··· SOURCE DOCUMENT

If that's the case, and if nothing else, then Star Trek Into Darkness should serve as evidence that the Star Wars saga is - theoretically, at least - in good hands.
Abrams' Star Trek was a success because it understood the characters and resisted making them cliches. It had brains to go with its blockbuster brawn, it was perfectly cast, and it was reverent without being slavish.
The same is true again here in the sequel to the reboot which was actually a prequel (yet somehow sort of in an alternate timeline to the other 10 movies and five live-action TV series apparently).
All of that's irrelevant to the casual viewer. What matters is Kirk (Pine) and his Vulcan first mate Spock (Quinto) and multicultural crew are back in charge of the USS Enterprise, charged with a secret mission to bring in a terrorist on the loose (Cumberbatch).
It will take them face-to-face with the warlike Klingons for the first time in the reboots and lead to some fairly impressive CG set-pieces, notably a mid-space ship-to-ship transfer involving jet-packs, an attempt to stop a volcano erupting, and a spaceship crash landing.
It's further proof the series has come a long way since Captain Kirk's fisticuffs and a few phaser shoot-outs. This is action writ large, with as many pixels as possible.
But deep down Star Trek has always been about the head and the heart, not so much the hands, and Abrams and his screenwriters don't forget that.
Between the cold logic of Spock and the impulsive morality of Kirk we get to explore the rights and wrongs of revenge and the importance of one over millions.

······

■ EXERCISE A:
Does each statement agree with the Star Trek review? Answer yes or no for each, quoting the words of the review that decide it. (i) The Klingons appear for the first time in the reboots. (ii) Abrams' Star Trek was slavish in its reverence. (iii) Quinto plays the terrorist on the loose.
The review and the rows have nothing to do with each other.

··· PROVIDED INFORMATION

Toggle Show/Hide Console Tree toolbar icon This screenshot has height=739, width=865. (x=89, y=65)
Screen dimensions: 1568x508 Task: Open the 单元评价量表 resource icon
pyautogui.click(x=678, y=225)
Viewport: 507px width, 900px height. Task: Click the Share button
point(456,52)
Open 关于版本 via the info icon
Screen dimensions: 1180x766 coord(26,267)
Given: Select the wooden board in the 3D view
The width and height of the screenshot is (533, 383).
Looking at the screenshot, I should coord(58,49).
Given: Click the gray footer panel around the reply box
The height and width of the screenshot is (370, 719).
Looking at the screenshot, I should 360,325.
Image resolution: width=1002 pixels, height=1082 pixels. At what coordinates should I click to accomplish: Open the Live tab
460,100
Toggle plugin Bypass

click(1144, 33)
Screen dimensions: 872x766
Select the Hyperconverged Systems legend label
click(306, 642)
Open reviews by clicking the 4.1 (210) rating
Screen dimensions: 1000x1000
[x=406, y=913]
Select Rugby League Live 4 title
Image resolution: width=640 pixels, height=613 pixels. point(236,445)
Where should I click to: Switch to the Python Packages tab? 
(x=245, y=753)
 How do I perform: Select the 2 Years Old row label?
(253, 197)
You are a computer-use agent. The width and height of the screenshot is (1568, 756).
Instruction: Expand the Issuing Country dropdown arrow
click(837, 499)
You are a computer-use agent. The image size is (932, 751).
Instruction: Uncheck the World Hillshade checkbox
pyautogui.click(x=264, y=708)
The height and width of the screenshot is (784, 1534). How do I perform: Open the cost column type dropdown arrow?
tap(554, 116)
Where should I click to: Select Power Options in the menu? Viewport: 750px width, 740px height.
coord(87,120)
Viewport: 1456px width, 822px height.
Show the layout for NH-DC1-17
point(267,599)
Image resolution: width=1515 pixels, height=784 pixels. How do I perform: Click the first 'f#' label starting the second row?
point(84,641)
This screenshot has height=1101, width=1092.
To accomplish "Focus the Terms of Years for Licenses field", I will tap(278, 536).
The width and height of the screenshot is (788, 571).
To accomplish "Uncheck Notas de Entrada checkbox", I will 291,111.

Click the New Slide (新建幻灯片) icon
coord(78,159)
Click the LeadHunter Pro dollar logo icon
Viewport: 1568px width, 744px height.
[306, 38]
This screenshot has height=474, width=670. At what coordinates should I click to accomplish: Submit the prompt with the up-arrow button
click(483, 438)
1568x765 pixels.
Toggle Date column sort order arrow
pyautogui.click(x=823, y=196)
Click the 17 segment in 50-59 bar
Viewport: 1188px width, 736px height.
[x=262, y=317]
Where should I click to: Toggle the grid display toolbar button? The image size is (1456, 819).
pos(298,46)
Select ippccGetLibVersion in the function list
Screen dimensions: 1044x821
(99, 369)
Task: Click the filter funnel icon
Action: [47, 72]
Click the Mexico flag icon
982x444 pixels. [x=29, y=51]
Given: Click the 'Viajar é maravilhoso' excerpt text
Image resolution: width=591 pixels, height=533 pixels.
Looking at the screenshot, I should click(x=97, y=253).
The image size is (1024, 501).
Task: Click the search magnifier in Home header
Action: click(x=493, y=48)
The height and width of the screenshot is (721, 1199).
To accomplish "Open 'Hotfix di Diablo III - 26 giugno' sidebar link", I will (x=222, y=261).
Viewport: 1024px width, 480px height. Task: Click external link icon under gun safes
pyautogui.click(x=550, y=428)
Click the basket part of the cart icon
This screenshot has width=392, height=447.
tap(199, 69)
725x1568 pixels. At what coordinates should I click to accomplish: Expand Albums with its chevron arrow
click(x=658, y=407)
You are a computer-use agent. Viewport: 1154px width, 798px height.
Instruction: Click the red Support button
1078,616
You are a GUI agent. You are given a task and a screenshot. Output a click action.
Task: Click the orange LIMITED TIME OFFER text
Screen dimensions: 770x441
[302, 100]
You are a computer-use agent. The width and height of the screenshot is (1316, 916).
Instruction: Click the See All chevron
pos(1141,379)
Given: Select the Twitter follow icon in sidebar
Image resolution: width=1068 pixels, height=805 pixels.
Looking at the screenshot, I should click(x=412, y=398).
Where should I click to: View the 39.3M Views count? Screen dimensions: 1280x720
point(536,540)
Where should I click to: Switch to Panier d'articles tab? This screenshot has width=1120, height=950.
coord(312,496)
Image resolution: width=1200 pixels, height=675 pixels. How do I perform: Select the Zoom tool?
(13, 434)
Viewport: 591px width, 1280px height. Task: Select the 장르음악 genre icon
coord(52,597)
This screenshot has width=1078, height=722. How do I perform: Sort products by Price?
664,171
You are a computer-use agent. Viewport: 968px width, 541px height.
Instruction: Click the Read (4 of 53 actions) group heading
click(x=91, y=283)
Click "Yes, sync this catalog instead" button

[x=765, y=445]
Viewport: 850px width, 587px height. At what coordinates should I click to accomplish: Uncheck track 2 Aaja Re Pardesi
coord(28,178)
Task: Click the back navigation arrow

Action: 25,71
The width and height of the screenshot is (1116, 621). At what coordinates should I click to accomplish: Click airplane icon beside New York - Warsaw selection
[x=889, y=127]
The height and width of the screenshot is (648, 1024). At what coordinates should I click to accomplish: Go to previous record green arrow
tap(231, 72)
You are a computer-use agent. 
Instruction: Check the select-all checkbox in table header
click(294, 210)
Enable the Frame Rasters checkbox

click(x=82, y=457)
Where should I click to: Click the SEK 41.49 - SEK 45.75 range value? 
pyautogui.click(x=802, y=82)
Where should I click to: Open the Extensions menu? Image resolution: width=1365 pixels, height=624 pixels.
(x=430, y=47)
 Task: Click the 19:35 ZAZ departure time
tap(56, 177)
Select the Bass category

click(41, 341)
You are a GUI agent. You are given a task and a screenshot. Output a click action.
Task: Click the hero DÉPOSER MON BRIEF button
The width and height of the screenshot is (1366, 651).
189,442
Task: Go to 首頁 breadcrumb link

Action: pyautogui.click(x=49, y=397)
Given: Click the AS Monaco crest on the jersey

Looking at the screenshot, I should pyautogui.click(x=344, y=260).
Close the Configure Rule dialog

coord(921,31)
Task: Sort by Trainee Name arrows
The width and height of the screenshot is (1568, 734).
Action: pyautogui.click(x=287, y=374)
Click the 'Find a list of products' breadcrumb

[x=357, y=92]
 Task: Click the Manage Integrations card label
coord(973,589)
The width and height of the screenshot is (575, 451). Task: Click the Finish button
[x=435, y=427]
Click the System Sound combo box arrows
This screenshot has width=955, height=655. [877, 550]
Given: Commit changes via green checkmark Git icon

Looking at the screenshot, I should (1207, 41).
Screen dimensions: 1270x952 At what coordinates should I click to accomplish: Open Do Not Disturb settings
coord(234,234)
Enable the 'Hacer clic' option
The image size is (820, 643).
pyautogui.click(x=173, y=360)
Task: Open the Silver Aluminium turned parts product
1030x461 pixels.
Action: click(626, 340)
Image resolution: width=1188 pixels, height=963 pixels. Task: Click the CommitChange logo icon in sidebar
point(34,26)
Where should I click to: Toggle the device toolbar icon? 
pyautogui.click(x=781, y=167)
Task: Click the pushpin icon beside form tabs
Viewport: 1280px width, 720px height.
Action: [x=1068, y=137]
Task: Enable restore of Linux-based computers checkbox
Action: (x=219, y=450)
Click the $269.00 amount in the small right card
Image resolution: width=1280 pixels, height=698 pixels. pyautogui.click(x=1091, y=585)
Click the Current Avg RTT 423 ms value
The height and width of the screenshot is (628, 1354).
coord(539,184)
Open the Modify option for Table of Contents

······

■ EXERCISE B:
Return these lines from the rows word for word: begin at the line that contains "Viewport: 850px width, 587px" and stop after the line that contains "[x=889, y=127]".

■ CORRECT RESPONSE A:
(i) Yes: "face-to-face with the warlike Klingons for the first time in the reboots."
(ii) No: "it was reverent without being slavish."
(iii) No: "his Vulcan first mate Spock (Quinto)" and "a terrorist on the loose (Cumberbatch)."

■ CORRECT RESPONSE B:
Viewport: 850px width, 587px height. At what coordinates should I click to accomplish: Uncheck track 2 Aaja Re Pardesi
coord(28,178)
Task: Click the back navigation arrow

Action: 25,71
The width and height of the screenshot is (1116, 621). At what coordinates should I click to accomplish: Click airplane icon beside New York - Warsaw selection
[x=889, y=127]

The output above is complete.